** Try it **
Working through the data below, reproduce word for word the line with "You are a computer-use" and every line after it, both ends included, and omit the pictures.

** Material for this exercise **
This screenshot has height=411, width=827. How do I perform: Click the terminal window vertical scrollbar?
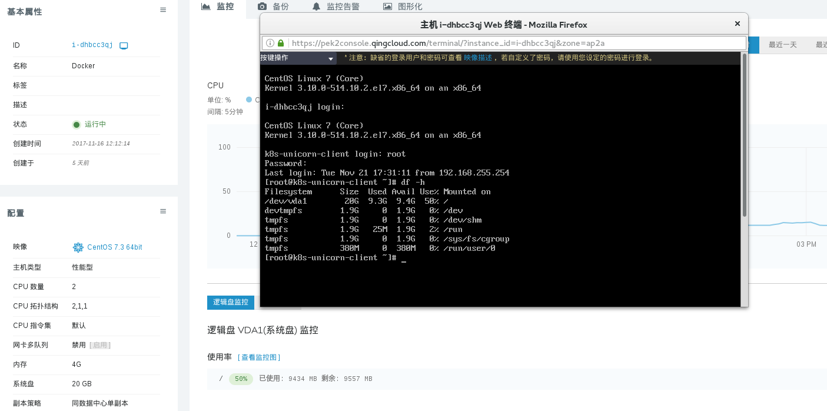click(744, 135)
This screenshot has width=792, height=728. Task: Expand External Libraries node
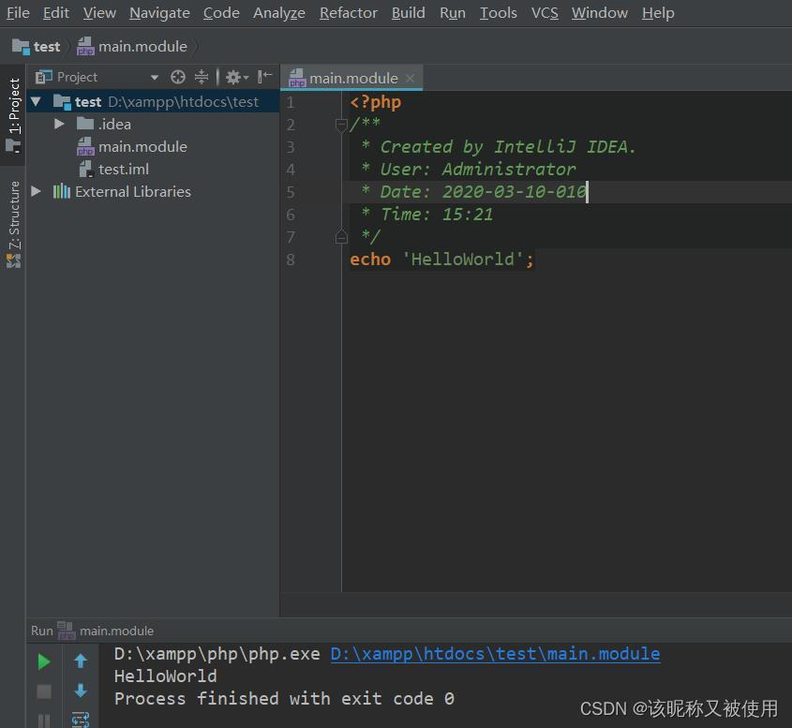pos(37,191)
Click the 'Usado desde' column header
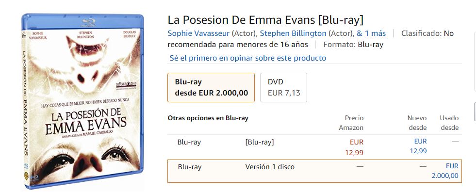This screenshot has height=192, width=476. click(x=449, y=123)
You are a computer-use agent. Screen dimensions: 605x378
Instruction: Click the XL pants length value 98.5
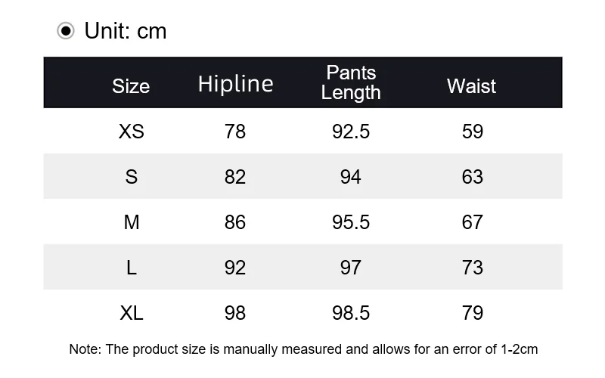point(351,313)
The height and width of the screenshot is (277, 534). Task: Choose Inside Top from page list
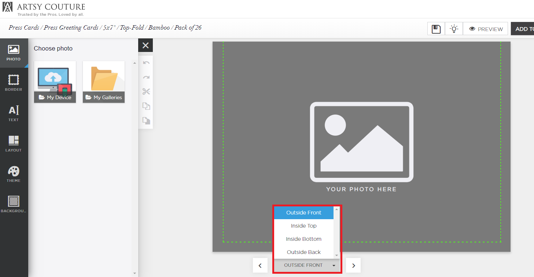tap(304, 226)
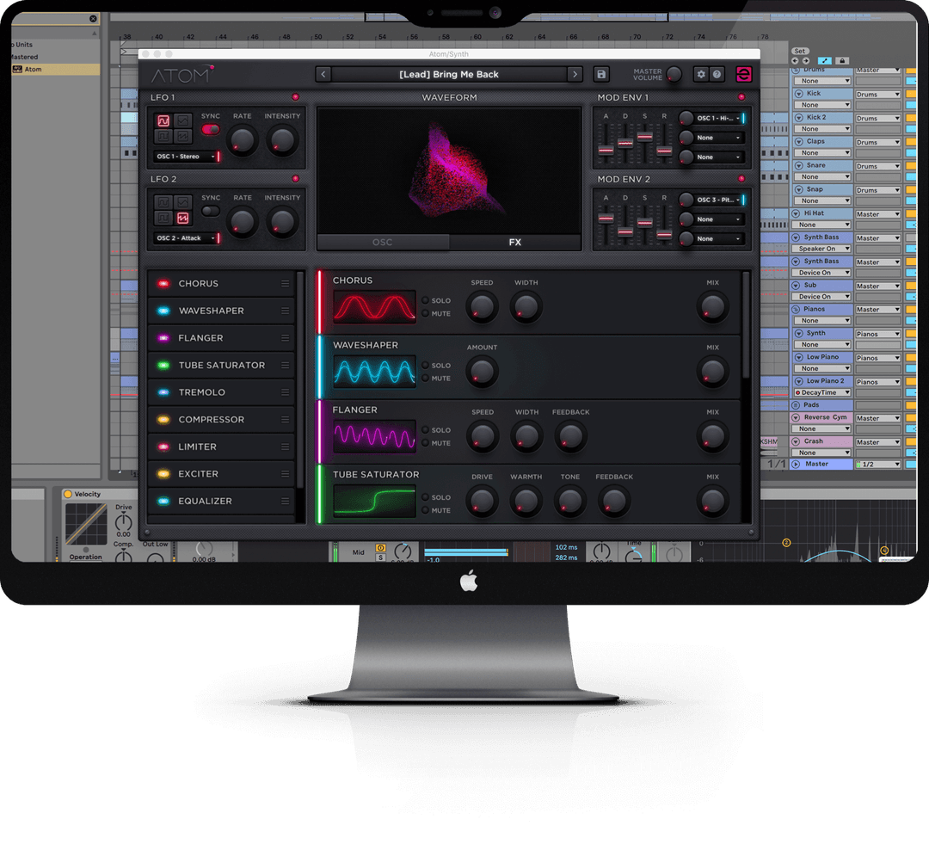Switch to the OSC tab in the waveform view
929x844 pixels.
pos(381,242)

** Exercise result **
You are a computer-use agent. Screen dimensions: 605x378
Instruction: Click the XL pants length value 98.5
point(351,313)
The height and width of the screenshot is (277, 534). Task: Choose Inside Top from page list
tap(304, 226)
Switch to the OSC tab in the waveform view
929x844 pixels.
pos(381,242)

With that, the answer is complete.